Sometimes the perfect way to learn is to observe and then practice with direct guidance from the one we have observed.
It’s about missing out on pillow talk, or just having the warmth of their spouse, or being comforted by hearing them breath in middle of the night. Sex, in reality, only takes up a small portion of time in bed . . . . Pillow talk is when we get some of our life planning done, or just talk about the day.
GREAT points,
@WifeOfHisYouth! I chuckled when noticing that the assumption was made that what I was referring to in my earlier comment was limited to sexuality. After all, the title of this thread is, "
Sleeping Arrangements." I love that you brought the focus to the stability and security that one can feel after having grown together sleeping together night after night for years (and that dynamic is not limited to how the
women feel). Pillow talk -- which, yes, can take place on the sofa, in the kitchen or on car rides (and one very wise Biblical Family man recently described in person how, as a long-distance trucker, he accomplishes this with morning on-the-road telephone appointments) -- has its own special quality in bed and is a (generally) essential component of marriage.

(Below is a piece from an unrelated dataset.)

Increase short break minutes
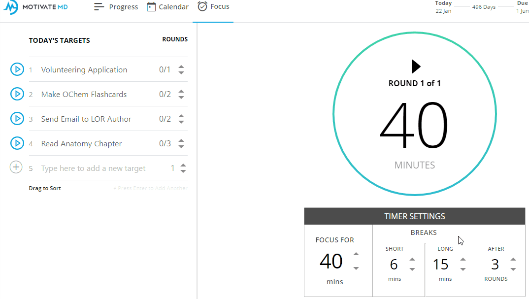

So much of this comes down to the particular 3-person (or 4-person, etc.) set of dynamics that results from adding someone to the plural relationship. I see our answers here to be highly individualistic, and those of us who are currently in 2-person marriages can have our
fantasies about how everything will play out in bed, on the sofa, in the kitchen or out in the garden -- but when it comes down to it, adding a real-life new human being to the mix has the potential to change almost
anything. Anything, other than principles to which we are deeply wedded, and if one piles up too many of
those in advance, how does one hope to absorb anyone other than an automaton into one's family? This may just be me, but I go into this
assuming that I can't really assume much of anything as far as how everything will go once another woman (not to mention potential children) becomes part of our family. First of all, it only makes sense to be prepared to take some of
her (at this point, unknown) preferences into account in the process of everyone assimilating each other. Second, I believe it's impossible to predict how
her (again, at this point, unknown) preferences are going to effectively change
Kristin or change
me.
I have my vision, and I look into my future intending to live into it, but I don't consider it unmanly on my part to be absolutely ready to compromise on many minor and moderate points if a woman who fits most of the major ones falls in love with me and is game for a rewarding but challenging relationship structure. In fact, I look forward to the adventure of discovery that such compromise will entail.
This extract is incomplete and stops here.